From the line with "Click the Full chip erase eraser icon" to the final line of the data below, please write out every line exactly, with no pictures.

══════

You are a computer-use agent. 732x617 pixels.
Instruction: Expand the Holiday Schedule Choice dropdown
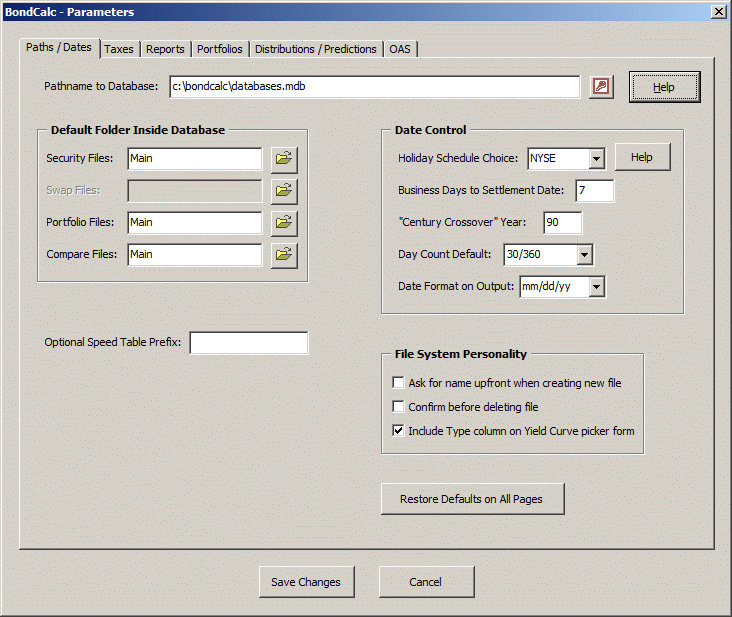[596, 158]
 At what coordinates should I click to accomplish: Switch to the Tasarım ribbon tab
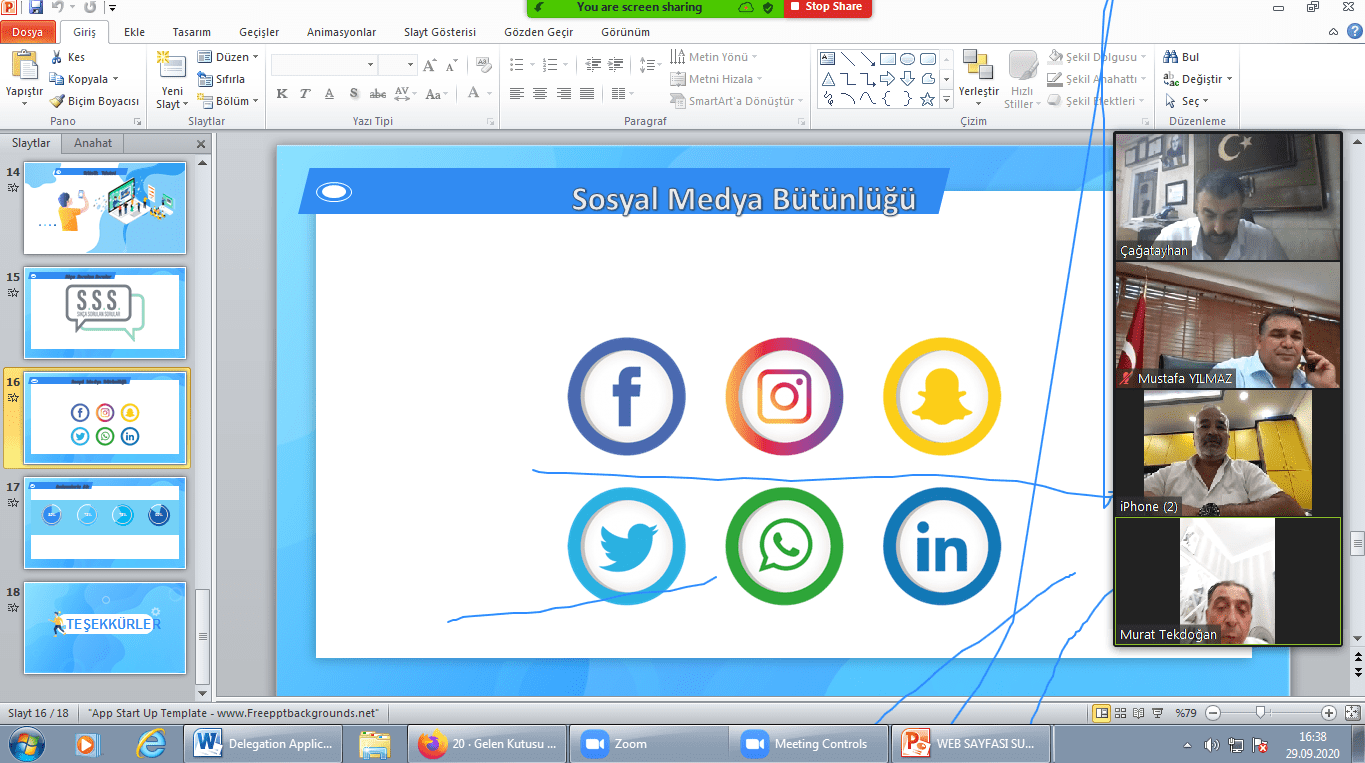191,32
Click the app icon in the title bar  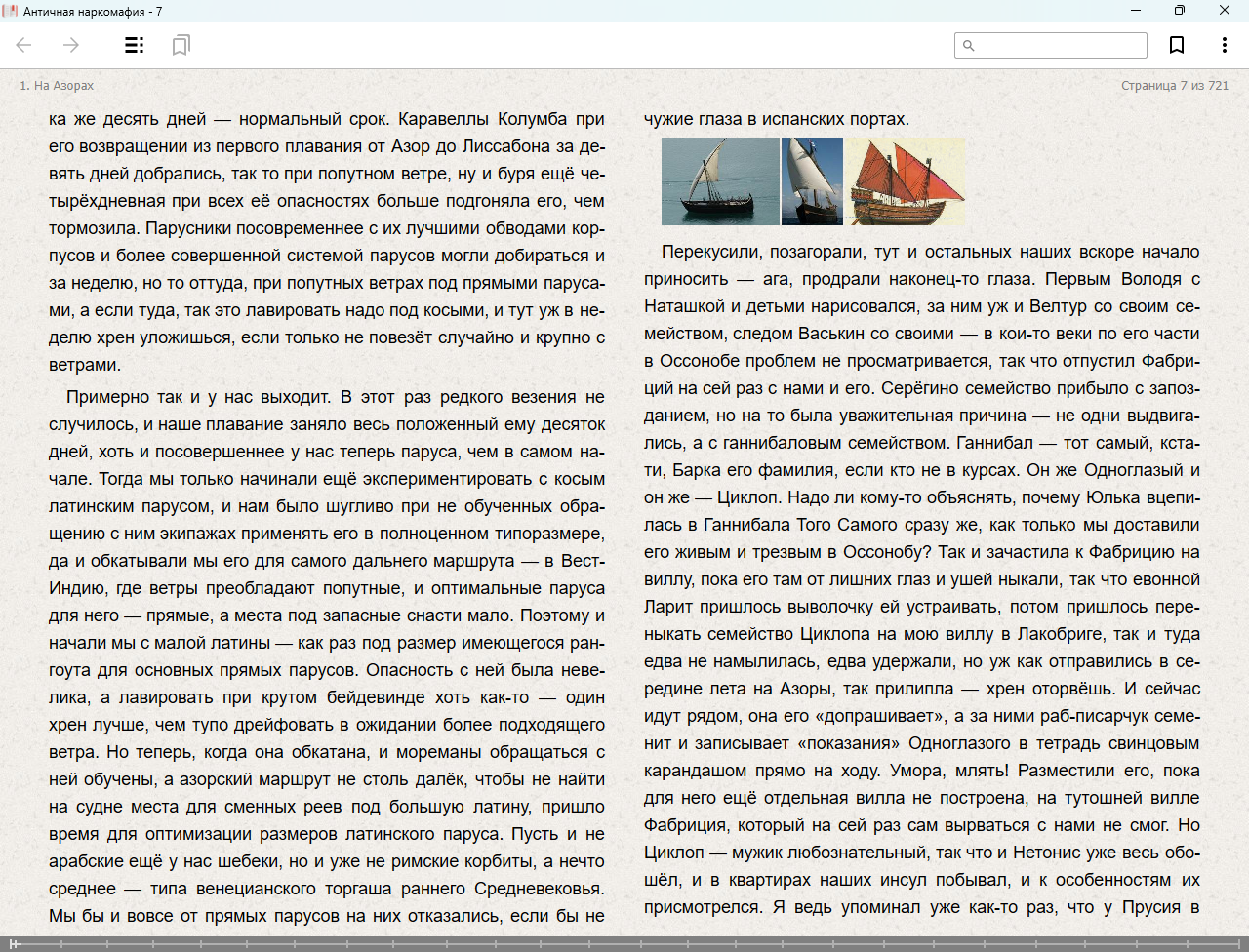(11, 11)
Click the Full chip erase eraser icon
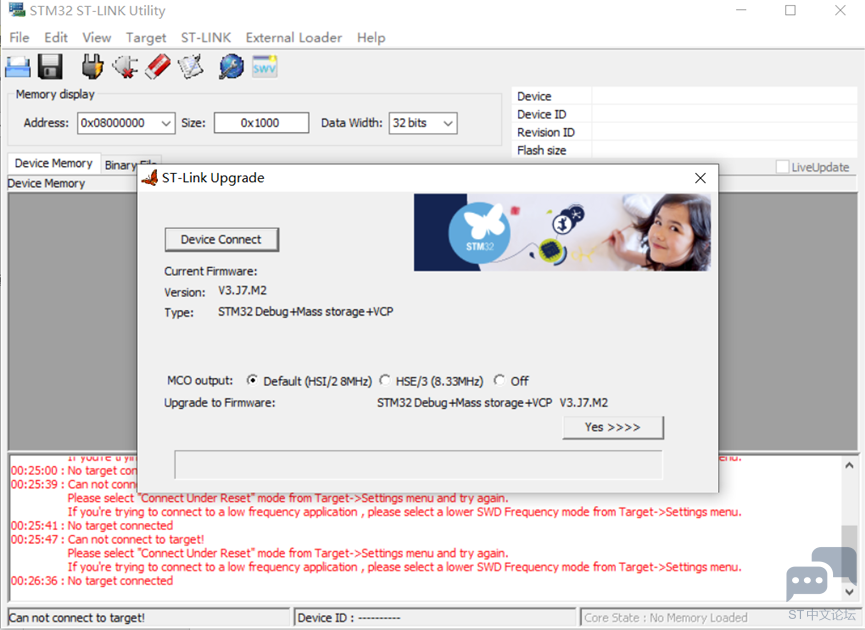The height and width of the screenshot is (630, 865). (x=157, y=67)

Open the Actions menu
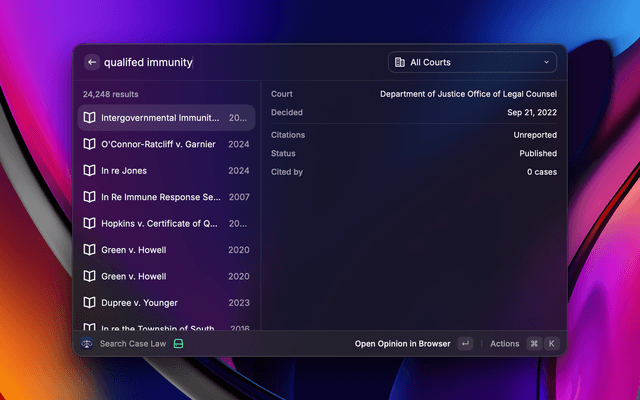pyautogui.click(x=504, y=344)
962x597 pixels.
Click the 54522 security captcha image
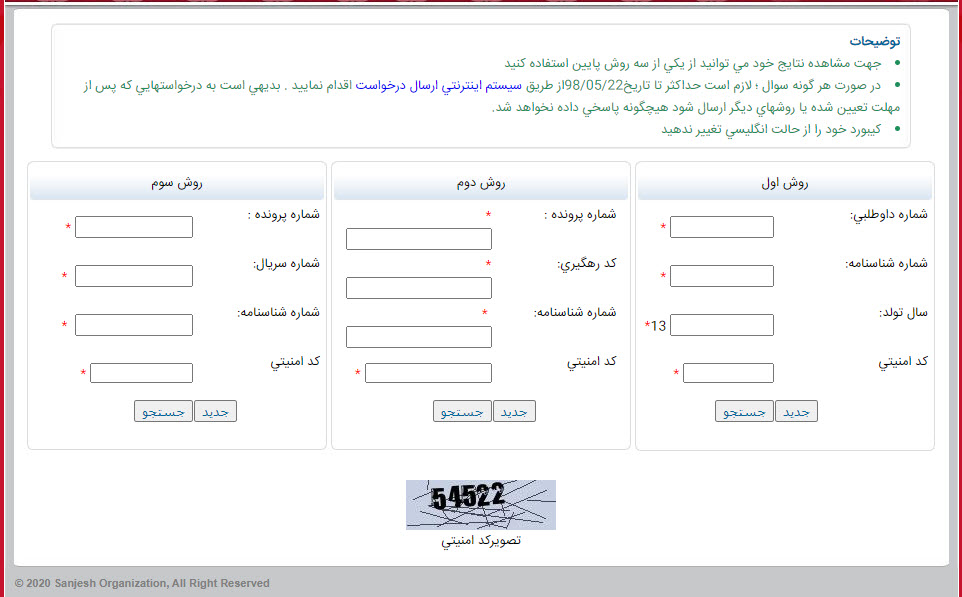point(480,504)
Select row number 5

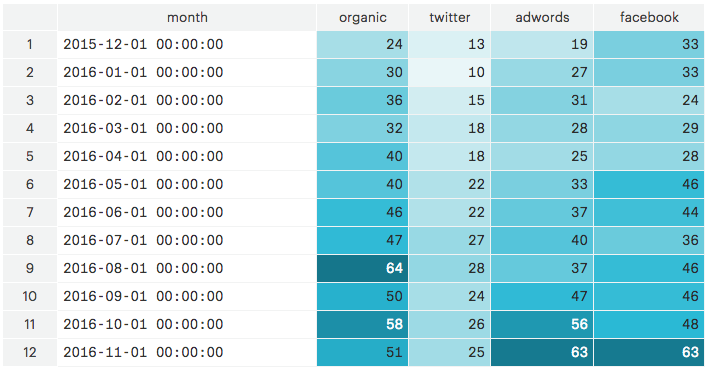(x=30, y=157)
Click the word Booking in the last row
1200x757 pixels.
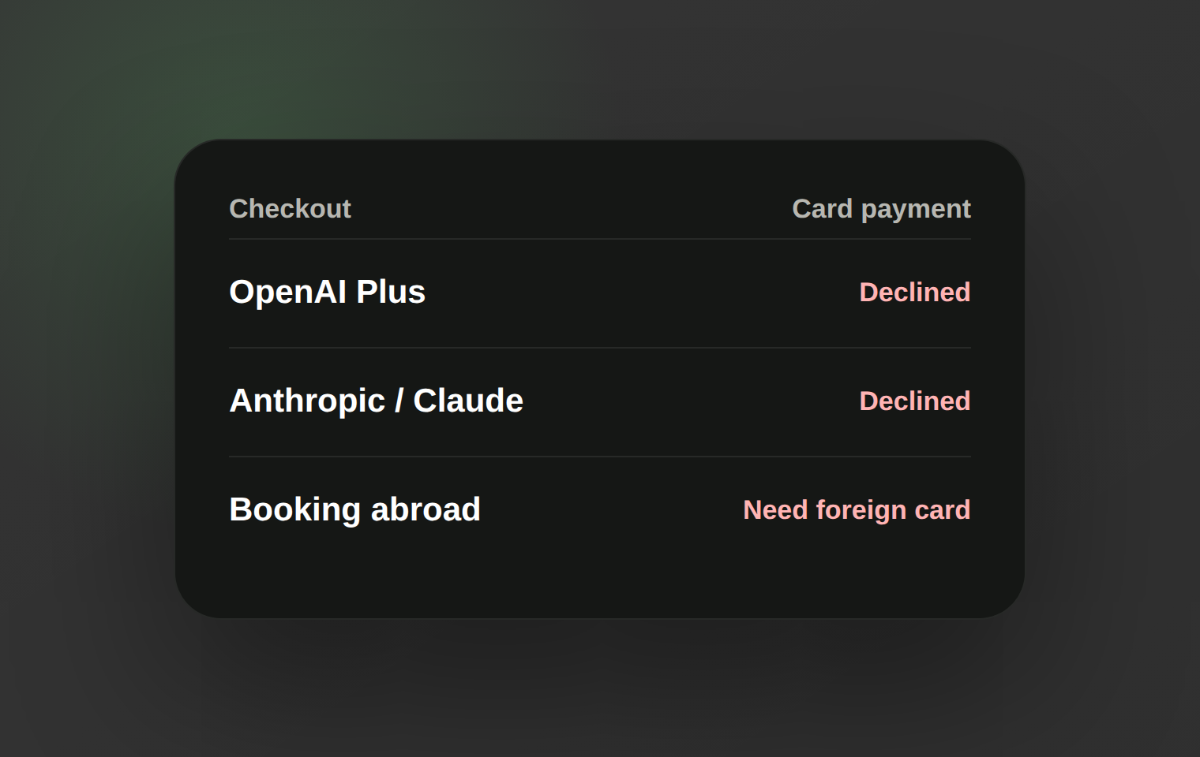pos(295,510)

══════

> Solution to this exercise:
Click the Full chip erase eraser icon
The height and width of the screenshot is (630, 865). (x=157, y=67)

Open the Actions menu
pyautogui.click(x=504, y=344)
962x597 pixels.
Click the 54522 security captcha image
point(480,504)
Select row number 5

(x=30, y=157)
Click the word Booking in the last row
1200x757 pixels.
pos(295,510)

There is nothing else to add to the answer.